Questione giuridica chiave

Whether the leased premises were defective because legal conditions prevented their use as an inn.

Decisione estratta

Yes. The premises lacked the tacitly promised qualities needed to operate an inn with the agreed license, so the legal impediment constituted a lease defect.

Motivazione estratta

A defect includes not only physical deviations but also legal impediments to the intended use and the absence of promised qualities. The parties had implicitly agreed on use as an inn; the tenant could rely in good faith on the landlord's tacit promise that the installed kitchen would allow that use.

Questione giuridica chiave

Whether the tenant could recover the cost of the estimate for repairing/replacing the glasswasher.

Decisione estratta

No. That claim was introduced for the first time before the court of first instance and was therefore inadmissible.

Motivazione estratta

The issue of the glasswasher had been raised in conciliation only as a request for replacement; the claim for reimbursement of the estimate costs was a new claim and thus procedurally inadmissible.

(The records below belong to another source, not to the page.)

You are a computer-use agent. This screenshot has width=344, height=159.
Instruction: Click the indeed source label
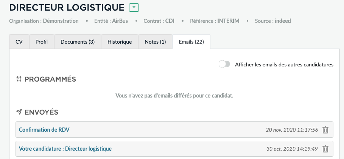click(x=283, y=21)
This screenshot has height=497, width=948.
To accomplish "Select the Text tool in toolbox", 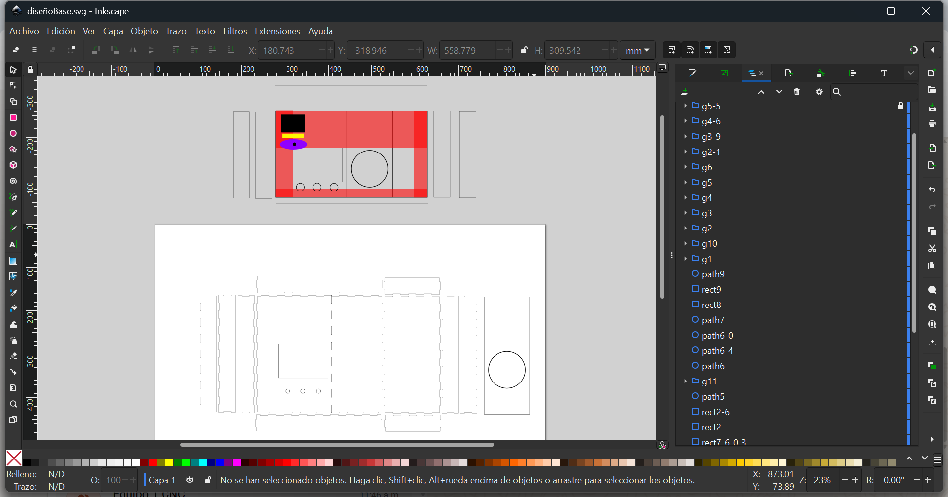I will click(x=13, y=245).
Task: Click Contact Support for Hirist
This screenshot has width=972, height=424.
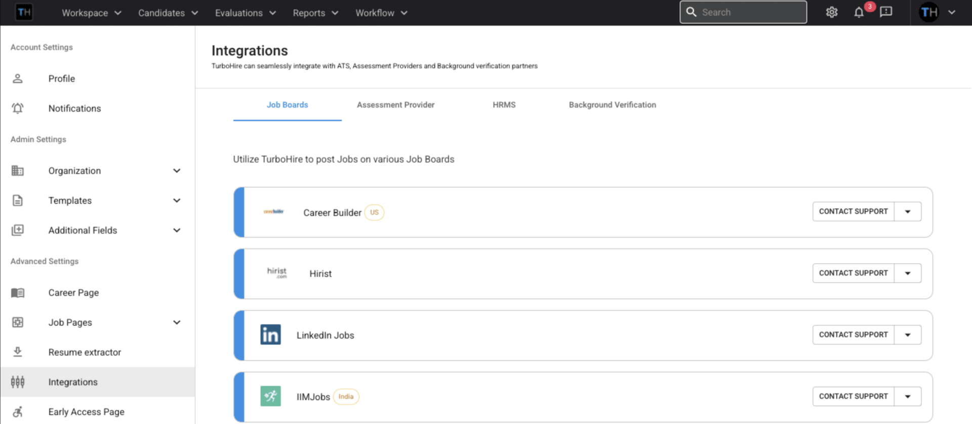Action: tap(853, 273)
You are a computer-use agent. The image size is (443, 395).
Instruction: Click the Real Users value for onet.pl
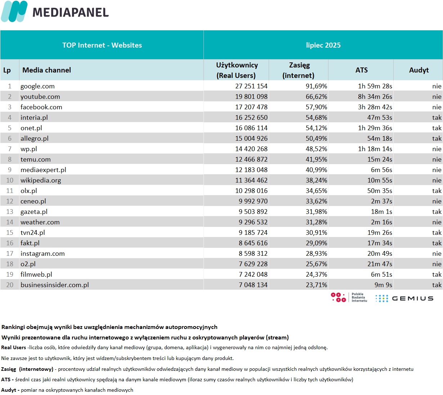[251, 128]
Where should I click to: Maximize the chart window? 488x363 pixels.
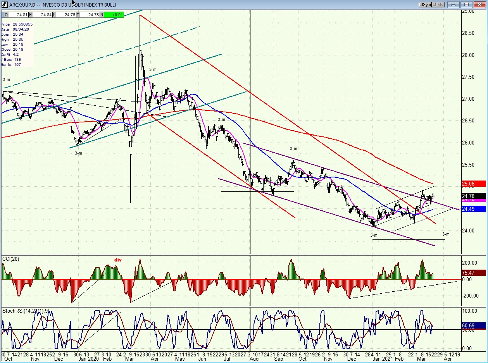pos(467,5)
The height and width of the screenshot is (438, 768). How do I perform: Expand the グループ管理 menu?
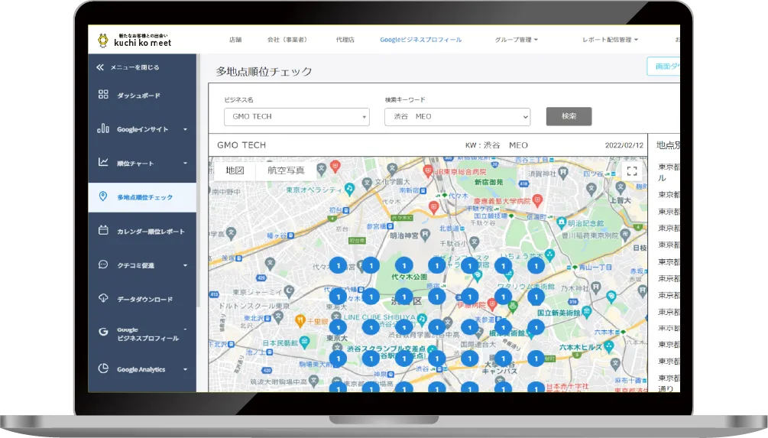(x=516, y=40)
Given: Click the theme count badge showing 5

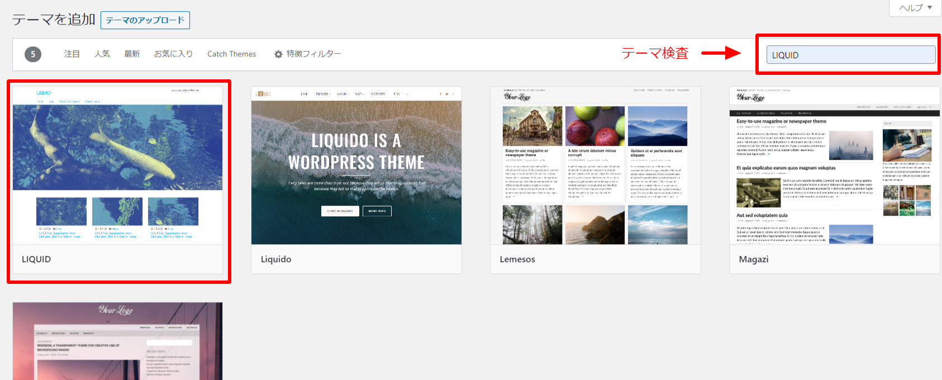Looking at the screenshot, I should click(x=33, y=54).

Questione giuridica chiave

Whether the order to replace the glasswasher should stand.

Decisione estratta

Yes. The evidence showed the appliance was defective and the landlord had not eliminated the defect within a reasonable time.

Motivazione estratta

The landlord's objections about proof and quantum failed; the defect was admitted in substance and the documentary evidence was sufficient to support the replacement order.